C-5- Her iki askeri dönem , bilim adamlarının üniversitelerden atılmasıyla sonuçlanmıştır . Gene  eskisi gibi konuşan ve yazan bilim adamları  hedef alınırken , ülkenin suskunluğa mahkum edilmesi amaçlanmıştır . Emperyalizme karşı çıkan, ulusalcı ve cumhuriyetçi bilim adamları her iki askeri dönemde üniversitelerdeki görevlerinden alınarak  pasifize edilmeye çalışılmıştır.Bilimin getirdiği gerçeklik açıklamasından rahatsız olan  dışa bağımlı siyasal kadrolar hem bilime hem de bilim adamlarına karşı üniversiteler üzerinden  baskı kurmaya çalışmışlardır . Çağdaş cumhuriyet rejiminin temel dayanağı olan bilimi ,  devletimizin kurucusu Atatürk esas almış ve hayatta en gerçek yol gösterici olarak bilimi bir çıkış noktası ya  da hedef olarak Türk ulusuna göstermiştir . Böylesine bilimsel bir tavır ile Misakı Milli sınırları içerisinde çağdaş dünyanın onurlu bir üyesi olarak Türkiye Cumhuriyeti devleti gerçeklik kazanmıştır . Askeri rejimlerdeki üniversite temizlikleri Türk devletini kurucu önder Atatürk’ün bilimsel yolundan  uzaklaştıramamış , görevlerinden haksız yere uzaklaştırılan bilim adamları Türk yargısının bağımsız tavrı ile yeniden eski fakültelerine dönerek  görevlerini  yerine getirmeye çalışmışlardır . 
 
S-6-Akademik kadroların tasfiyesi bir ülke için ne anlama gelmektedir  ?

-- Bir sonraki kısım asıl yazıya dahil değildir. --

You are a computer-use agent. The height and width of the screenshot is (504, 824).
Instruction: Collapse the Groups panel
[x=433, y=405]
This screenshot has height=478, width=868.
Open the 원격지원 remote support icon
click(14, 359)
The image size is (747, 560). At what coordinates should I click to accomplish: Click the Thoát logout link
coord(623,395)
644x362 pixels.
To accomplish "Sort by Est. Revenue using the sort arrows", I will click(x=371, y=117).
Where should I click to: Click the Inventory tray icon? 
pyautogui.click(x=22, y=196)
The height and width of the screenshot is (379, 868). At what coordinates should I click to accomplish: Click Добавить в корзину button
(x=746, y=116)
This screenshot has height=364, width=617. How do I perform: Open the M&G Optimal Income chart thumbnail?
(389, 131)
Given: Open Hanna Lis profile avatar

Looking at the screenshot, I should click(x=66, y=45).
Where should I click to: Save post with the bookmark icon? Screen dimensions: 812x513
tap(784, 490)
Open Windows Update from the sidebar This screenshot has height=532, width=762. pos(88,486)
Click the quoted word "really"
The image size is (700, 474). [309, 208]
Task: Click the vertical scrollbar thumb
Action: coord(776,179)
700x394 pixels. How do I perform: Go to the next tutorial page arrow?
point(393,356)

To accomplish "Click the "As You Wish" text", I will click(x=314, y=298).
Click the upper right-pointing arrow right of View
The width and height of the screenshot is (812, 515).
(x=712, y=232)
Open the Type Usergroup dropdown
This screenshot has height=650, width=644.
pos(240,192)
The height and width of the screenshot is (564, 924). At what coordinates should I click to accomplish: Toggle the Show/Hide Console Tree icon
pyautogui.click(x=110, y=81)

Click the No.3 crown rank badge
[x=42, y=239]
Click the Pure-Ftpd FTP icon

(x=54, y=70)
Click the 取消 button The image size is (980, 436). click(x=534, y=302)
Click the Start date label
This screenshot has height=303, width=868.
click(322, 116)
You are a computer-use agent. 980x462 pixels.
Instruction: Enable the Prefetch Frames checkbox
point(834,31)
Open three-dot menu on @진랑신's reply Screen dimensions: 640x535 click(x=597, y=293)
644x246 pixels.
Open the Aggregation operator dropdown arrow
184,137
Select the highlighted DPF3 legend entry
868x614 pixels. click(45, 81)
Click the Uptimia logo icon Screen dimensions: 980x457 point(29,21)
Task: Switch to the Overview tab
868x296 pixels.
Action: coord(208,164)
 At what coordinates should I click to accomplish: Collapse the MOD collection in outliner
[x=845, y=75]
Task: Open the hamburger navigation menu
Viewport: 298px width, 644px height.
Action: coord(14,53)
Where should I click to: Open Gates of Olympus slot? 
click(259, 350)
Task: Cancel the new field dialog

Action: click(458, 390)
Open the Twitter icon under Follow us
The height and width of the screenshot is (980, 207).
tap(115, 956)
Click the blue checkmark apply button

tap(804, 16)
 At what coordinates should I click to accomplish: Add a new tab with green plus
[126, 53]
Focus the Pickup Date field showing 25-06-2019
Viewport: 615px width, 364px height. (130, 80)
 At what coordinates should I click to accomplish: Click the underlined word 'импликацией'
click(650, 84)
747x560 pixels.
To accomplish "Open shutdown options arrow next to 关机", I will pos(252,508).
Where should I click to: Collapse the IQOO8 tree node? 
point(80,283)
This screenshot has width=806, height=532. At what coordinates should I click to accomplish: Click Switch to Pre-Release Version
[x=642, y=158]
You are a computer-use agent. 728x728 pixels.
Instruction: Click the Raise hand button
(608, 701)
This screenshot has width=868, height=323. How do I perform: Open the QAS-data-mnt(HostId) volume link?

C-6-Kısaca, akademik kadroların tasfiye edilmesi bir ülkenin geleceğini karartmaktır . Bilimsel merkezler olan üniversitelere siyasal müdahalelerin başlaması ,üniversite öğretim üyelerinin işlerinden kovulmaları , bilimsel potansiyelin  hocalar üzerinden boşluğa sürüklenmesi tam anlamıyla bir ülkenin geleceğinin karanlıklara sürüklenmesidir . Dünyanın en gelişmiş ülkeleri  , üniversitelerin yanı sıra bilimsel araştırma merkezleri ,düşünce kuruluşları  , bilim vadileri kurarak birbirleriyle kalkınma ve gelişme yarışlarına kalkışırken  , Türkiye’nin bilimsel kadrolarının siyasal  baskılara maruz bırakılmaları ülke açısından hiç bir biçimde savunulacak bir durum  değildir . İnsanlık bugünkü  gelişmişlik düzeyine gelirken , cehaleti yenerek , bilimsel devrimler yolu ile medeniyeti  kurarak çağdaş dünya düzeninin  kurulmasına giden yolu açmıştır . Avrupa kıtası beş asır dünyayı yönetirken , Amerika Birleşik Devletleri yirminci yüzyılda dünyaya egemen olurken , her zaman  bilimi esas alarak hareket etmişlerdir . Modern dünyanın yaratılmasında bilim , gelişmiş batılı ülkeler tarafından esas temel olarak ele alınırken ,bilimsel düzen sahibi batılı ülkeler bütün dünyaya egemen olmuşlardır .Batı orta çağ karanlığını bilimden aldığı güçle geride bırakırken , bilimsel devrimler yolundan giderek çağdaş uygarlığın yaratıcısı olmuştur . 
 
S-7-Türkiye bugün geldiği aşamada bilimsel düzey açısından hangi durumdadır ?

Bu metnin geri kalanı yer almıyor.